# Aim of the exercise
Reproduce only what runs from the line containing "Open SSH Tunnel" to the line containing "The width and" in the records below, inclusive. Keep it exact, and keep the pictures out.

# Supplied records
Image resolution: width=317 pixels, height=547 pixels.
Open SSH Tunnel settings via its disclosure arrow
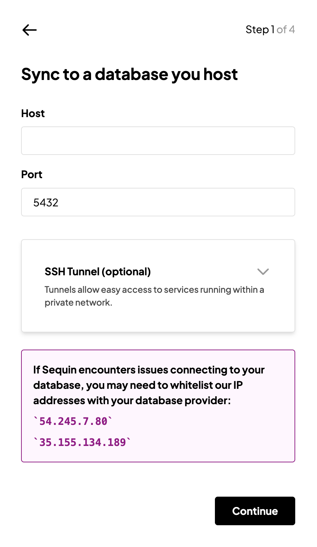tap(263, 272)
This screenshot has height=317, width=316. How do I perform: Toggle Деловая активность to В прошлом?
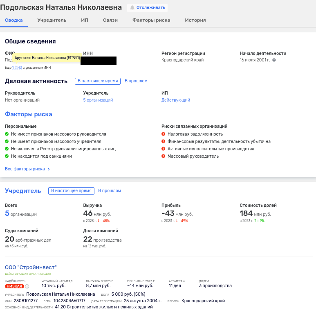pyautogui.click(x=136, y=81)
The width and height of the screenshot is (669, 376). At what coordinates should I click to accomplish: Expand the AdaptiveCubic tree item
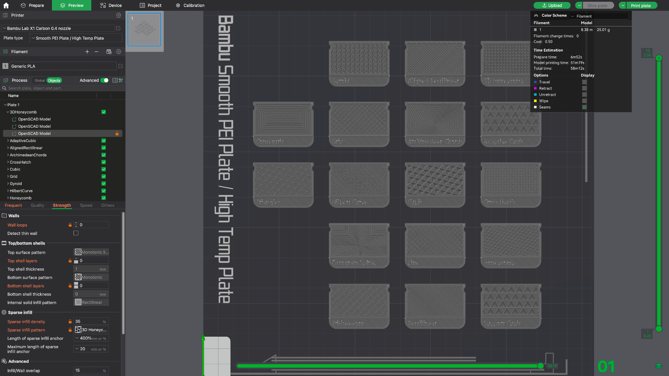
...
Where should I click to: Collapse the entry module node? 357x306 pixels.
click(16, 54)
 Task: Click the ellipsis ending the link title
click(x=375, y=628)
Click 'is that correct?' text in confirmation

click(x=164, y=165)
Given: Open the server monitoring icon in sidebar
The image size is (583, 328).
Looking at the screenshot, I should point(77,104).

# Answer to the exercise
Open SSH Tunnel settings via its disclosure arrow
tap(263, 272)
This screenshot has height=317, width=316. How do I perform: Toggle Деловая активность to В прошлом?
pyautogui.click(x=136, y=81)
The width and height of the screenshot is (669, 376). At what coordinates should I click to accomplish: Expand the AdaptiveCubic tree item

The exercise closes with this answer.